Thus, the energy available to a man of mass $m$ for jumping will be $E(m)=\rho_E m$ .

With a given kinetic energy $E(m)$ put into his vertical jump, he'll be able to reach the height $h = mg/E(m)$ . Substituting our scaling result for $E$ , we find this height is given by $h = g/\rho_E$ , which is independent of the mass of the man!

Thus, no matter how large or small he is, he'll be able to jump to the same height $g/\rho_E$ .

Hence the maximum height ascended (i.e. 60 cm) will be the same in both cases.

Let's assume that energy available for work is kM, where M is mass and k is some coefficient. If this is converted into gain in gravitational potential energy, then we know kM = gMh, where g is the gravitational constant, and h is height, which works out to k/g. Hence it's independent of mass.

As a matter of fact, both an African lion and an healthy house cat, in jumping at prey above therm, can reach approximately the same altitude (center of gravity to ground). But the lion's reach is longer, giving it the edge in snatching higher prey.

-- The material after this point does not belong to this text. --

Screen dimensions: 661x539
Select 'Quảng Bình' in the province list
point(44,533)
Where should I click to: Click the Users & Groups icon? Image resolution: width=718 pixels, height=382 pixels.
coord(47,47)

I think my concern with the solutions to this problem are that they assume that the available energy in the muscles is the sole component that decides how high a person can jump. Maybe I'm looking at it the wrong way.

There are two parts to the mechanism of the jump. The first is the available energy in the muscles. The second is the force applied via the legs, which are actually the mechanism of the jump.

Given that the mass will be $1/1000$ of the original, and the energy will be unchanged, I don't see how we can ignore that the legs will be $1/1000$ of the original, thus losing the energy advantage in the loss of mechanical advantage.

If you move a mass M with a lever of length L with some certain energy E, and then use that same energy E to move a mass $M/1000$ with a lever of length $L/1000$ , won't the second displacement be $1/1000$ of the original?

I believe the answer is $.06 cm$ , proportional to the length of the legs, not proportional to the energy in the muscles.

if i'm 190 and jump 60 cm, that means I can jump 3 times less than my height. If i'm reduced to 1000 of my height and still be able to jump 60 cm that would mean I could jump way way more (like 100 times) than my new height, which is practically impossible

It's not clear whether his height is divided by 1,000 or his weight, which initially worried me. However, given that he retains his same density and muscle mass (and assuming we neglect any air resistance effects, which isn't actually stated) it doesn't matter whether his height or his mass is reduced to 1,000th (which will give him different masses and sizes). The equation of force to mass remains the same, so he can still jump 60 cm

$Power = \frac{WD}{time}$

The time taken is somewhat irrelevant, as we assume the same time is taken for muscular contraction at both sizes considering the person is the same level of fitness and hence has the same muscle cell density etc.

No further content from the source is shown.